CoreUnloadAndCloseImage() unconditionally calls UnprotectUefiImage()[1], which unconditionally calls SetUefiImageMemoryAttributes()[2], which has a precondition that CpuDxe has loaded[3]. When an image is loaded and unloaded before CpuDxe is ready (e.g. returns an error code from the entry point), this may cause a NULL dereference. [1] https://github.com/tianocore/edk2/blob/2072c22a0d63c780b0cc6377f6d4ffb116ad6144/MdeModulePkg/Core/Dxe/Image/Image.c#L936 [2] https://github.com/tianocore/edk2/blob/2072c22a0d63c780b0cc6377f6d4ffb116ad6144/MdeModulePkg/Core/Dxe/Misc/MemoryProtection.c#L613 [3] https://github.com/tianocore/edk2/blob/2072c22a0d63c780b0cc6377f6d4ffb116ad6144/MdeModulePkg/Core/Dxe/Misc/MemoryProtection.c#L225
Marvin, you can continue to provide the proposal.

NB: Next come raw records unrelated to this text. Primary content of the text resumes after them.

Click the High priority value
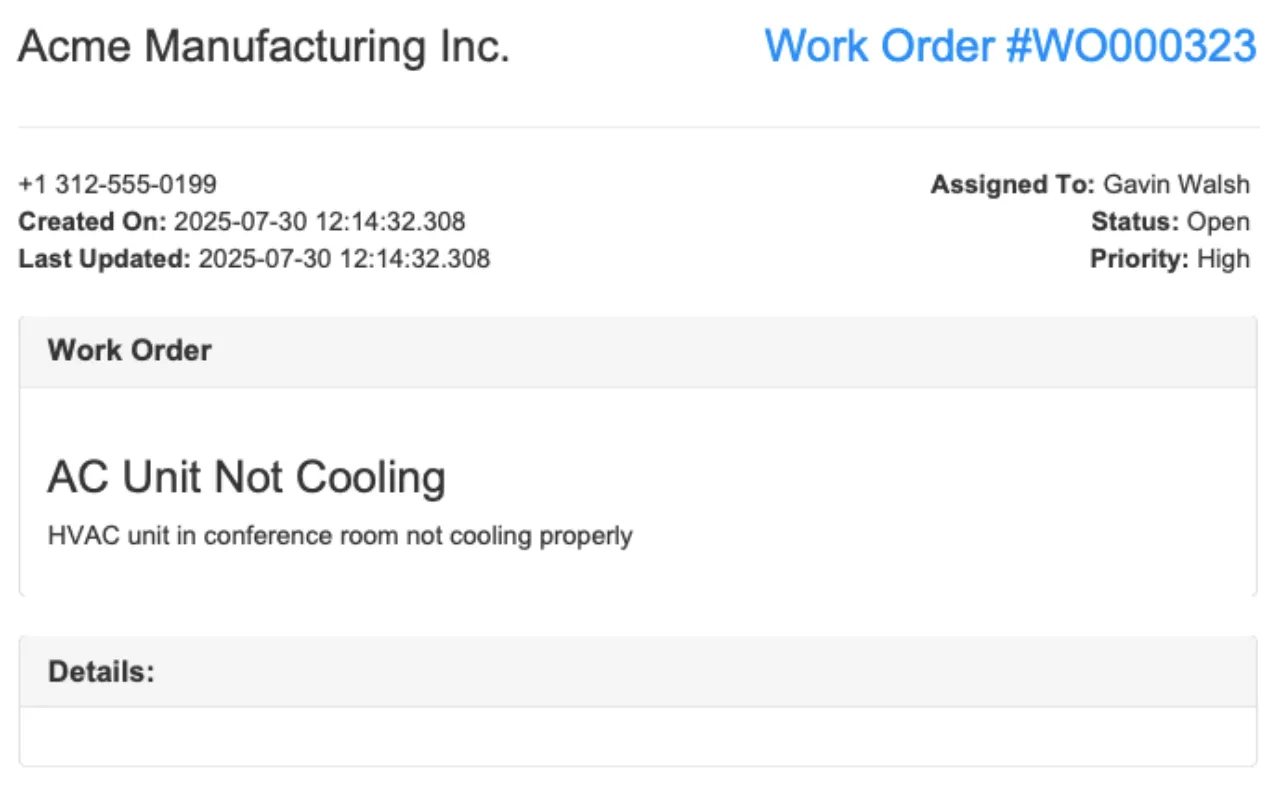This screenshot has height=800, width=1280. click(x=1223, y=259)
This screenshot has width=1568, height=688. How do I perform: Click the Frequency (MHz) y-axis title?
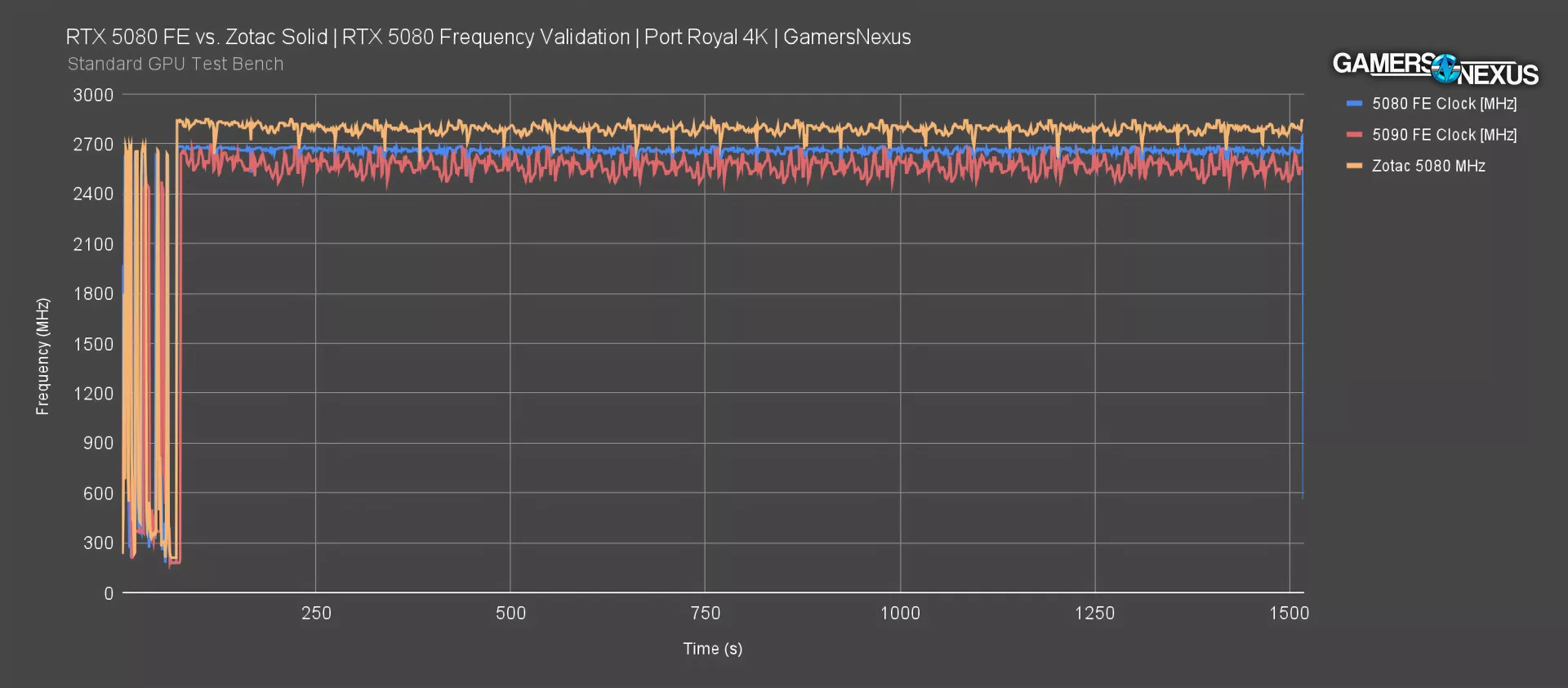(x=42, y=356)
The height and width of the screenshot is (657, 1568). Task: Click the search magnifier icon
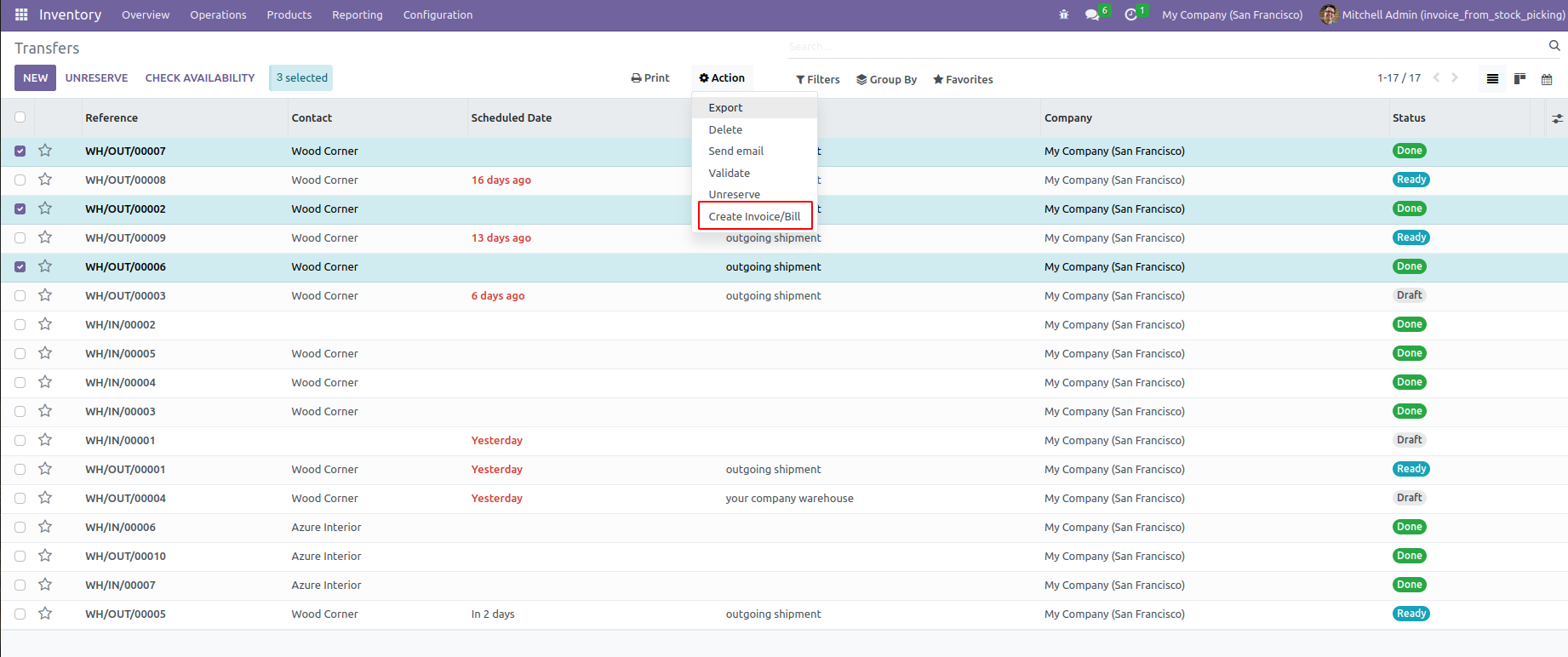tap(1554, 46)
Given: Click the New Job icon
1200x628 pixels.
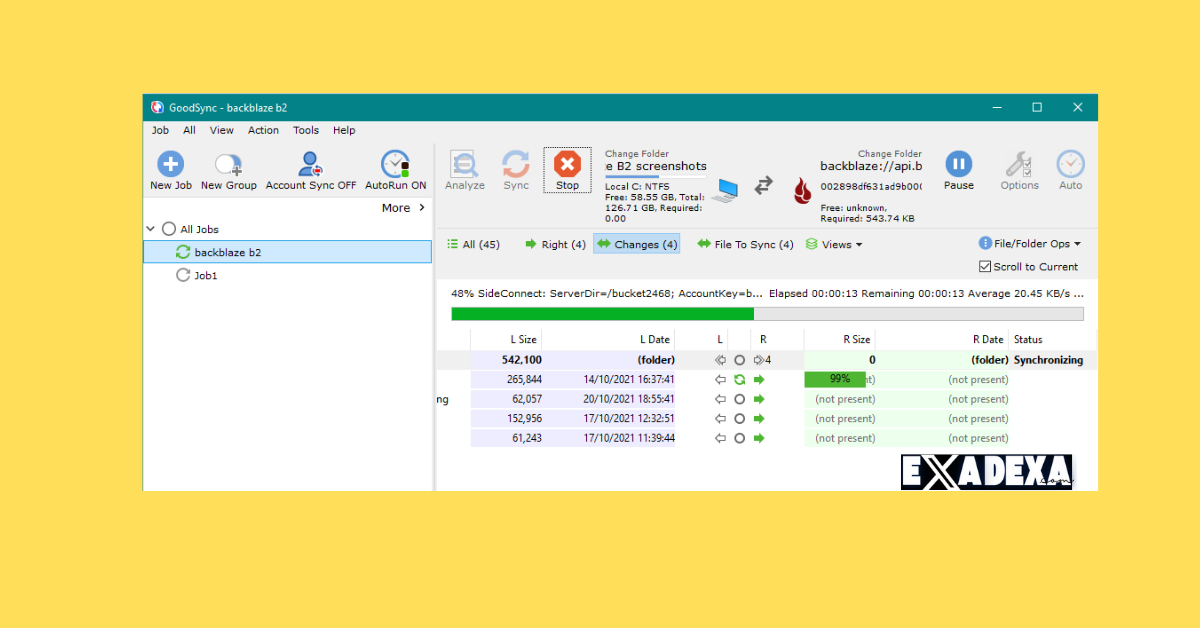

Sorry, I must have accidentally run into the issue on an old version of EDK II or something, it is not reproducible on the latest master, and my explanation was actually flawed because image protection aborts early pre-CpuDxe [1]. I'm very sorry for the confusion. [1] https://github.com/tianocore/edk2/blob/2072c22a0d63c780b0cc6377f6d4ffb116ad6144/MdeModulePkg/Core/Dxe/Misc/MemoryProtection.c#L405-L407
Closing as INVALID per comment 2; please revert if I'm mistaken. Thank you.